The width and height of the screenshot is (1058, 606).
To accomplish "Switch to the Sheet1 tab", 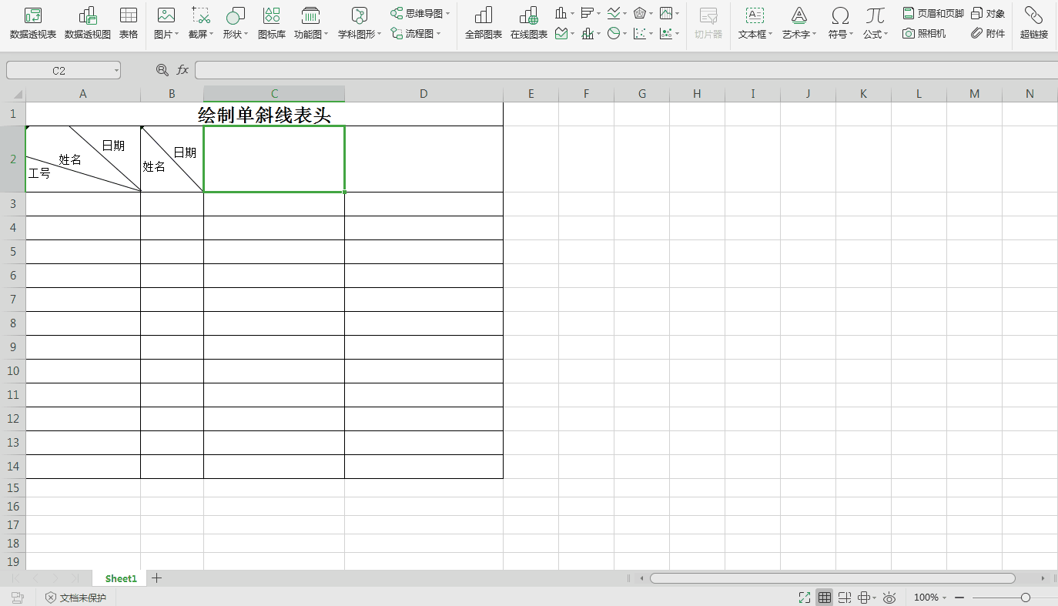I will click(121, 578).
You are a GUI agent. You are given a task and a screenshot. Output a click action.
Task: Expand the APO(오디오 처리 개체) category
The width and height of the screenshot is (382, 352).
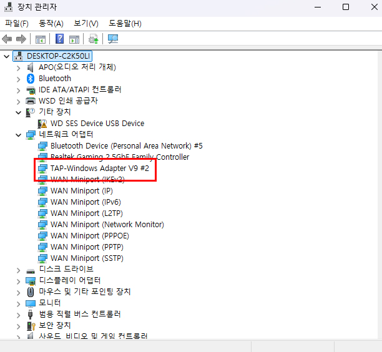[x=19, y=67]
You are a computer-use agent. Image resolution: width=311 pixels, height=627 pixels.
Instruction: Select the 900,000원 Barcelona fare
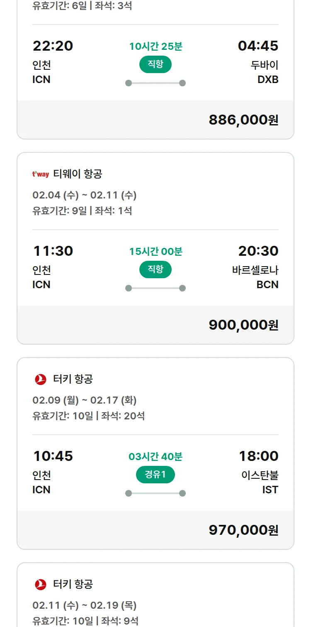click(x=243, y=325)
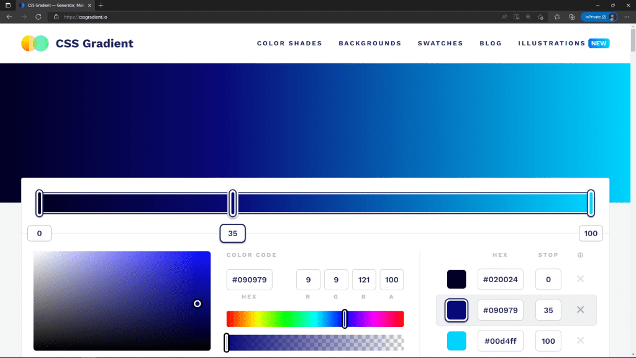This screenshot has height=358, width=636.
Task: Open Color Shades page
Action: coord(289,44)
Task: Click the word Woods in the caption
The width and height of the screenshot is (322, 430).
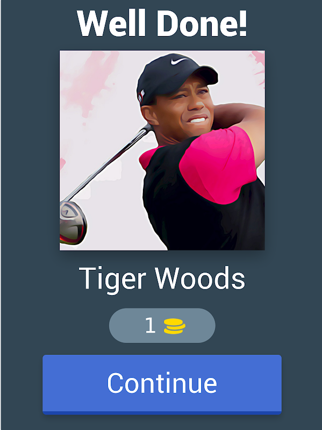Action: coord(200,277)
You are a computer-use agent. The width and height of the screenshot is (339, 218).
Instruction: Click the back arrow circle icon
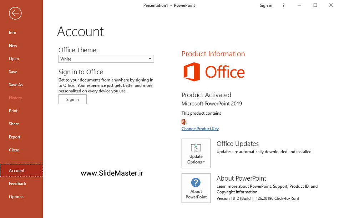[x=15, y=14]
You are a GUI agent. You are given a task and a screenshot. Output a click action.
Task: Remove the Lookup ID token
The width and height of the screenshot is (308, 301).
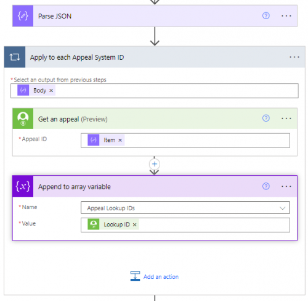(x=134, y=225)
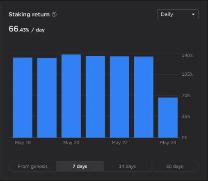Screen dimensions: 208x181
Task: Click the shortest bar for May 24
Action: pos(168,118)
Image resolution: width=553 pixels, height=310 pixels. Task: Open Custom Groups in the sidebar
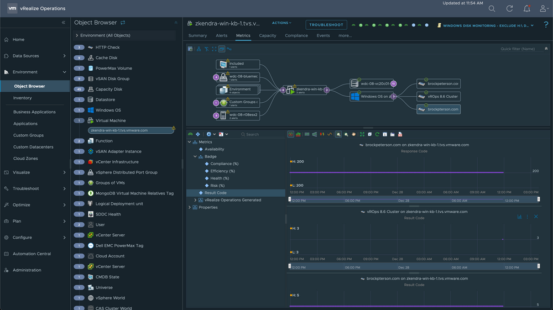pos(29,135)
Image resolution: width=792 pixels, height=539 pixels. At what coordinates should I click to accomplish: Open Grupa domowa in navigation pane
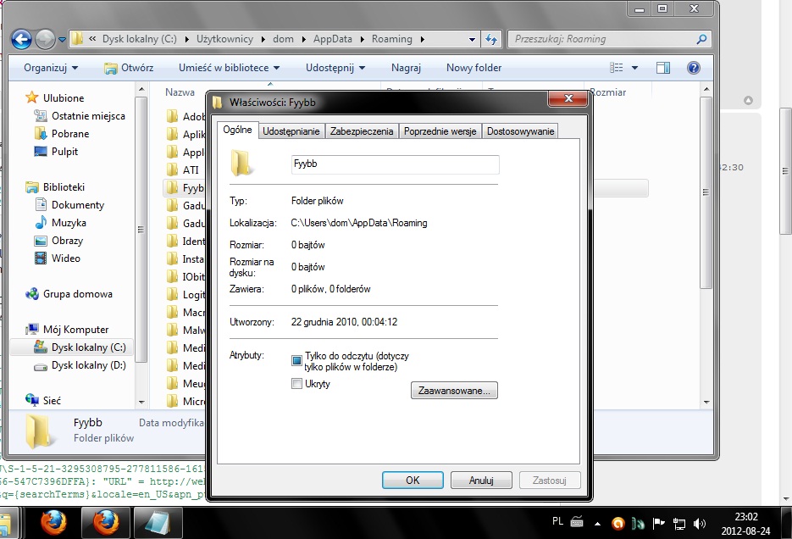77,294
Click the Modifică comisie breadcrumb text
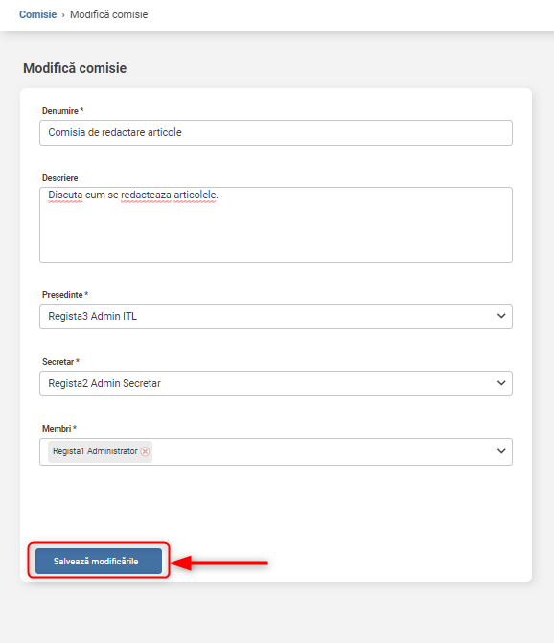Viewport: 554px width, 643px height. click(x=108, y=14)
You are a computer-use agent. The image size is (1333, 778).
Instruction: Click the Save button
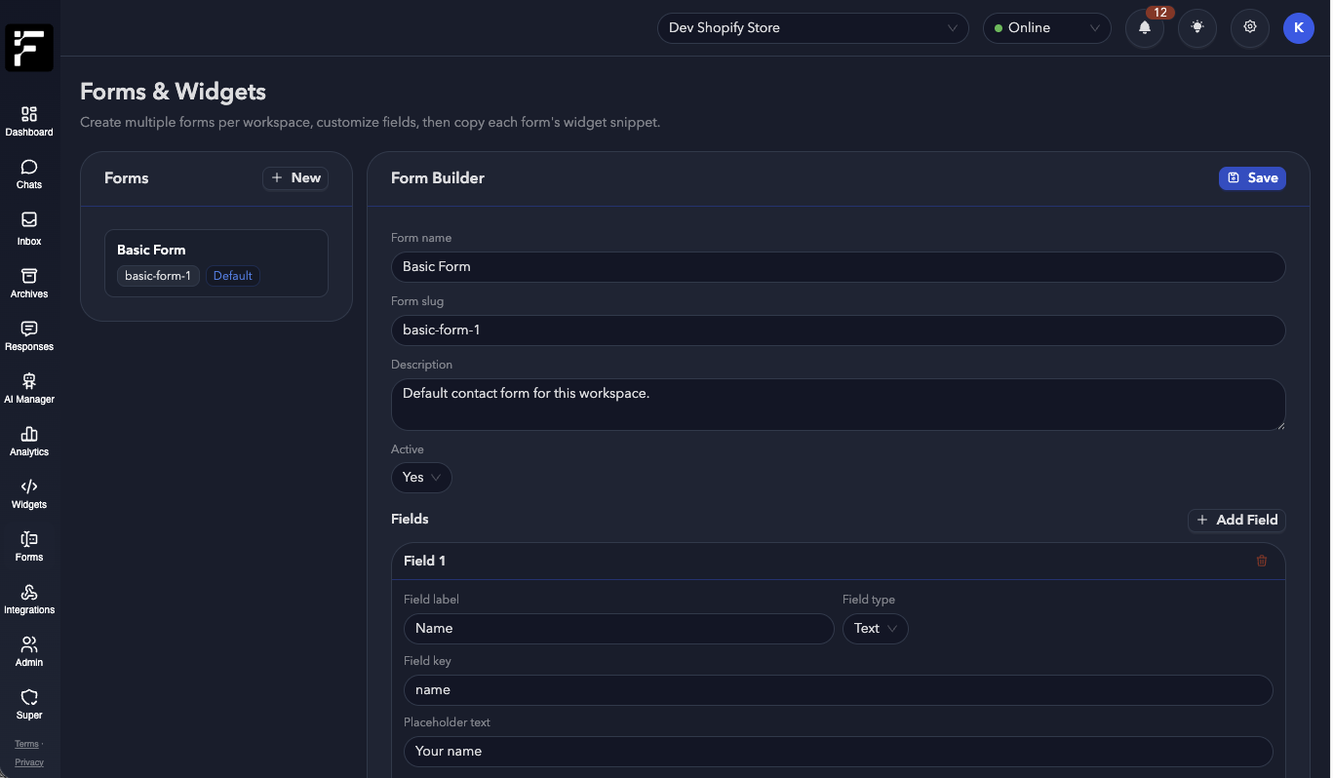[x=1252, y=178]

+++

Task:
Return each line of the listing that holds the string "computer".

Solution:
You are a computer-use agent. Image resolution: width=311 pixels, height=627 pixels.
You are a computer-use agent. The width and height of the screenshot is (339, 218).
You are a computer-use agent. The image size is (1333, 778).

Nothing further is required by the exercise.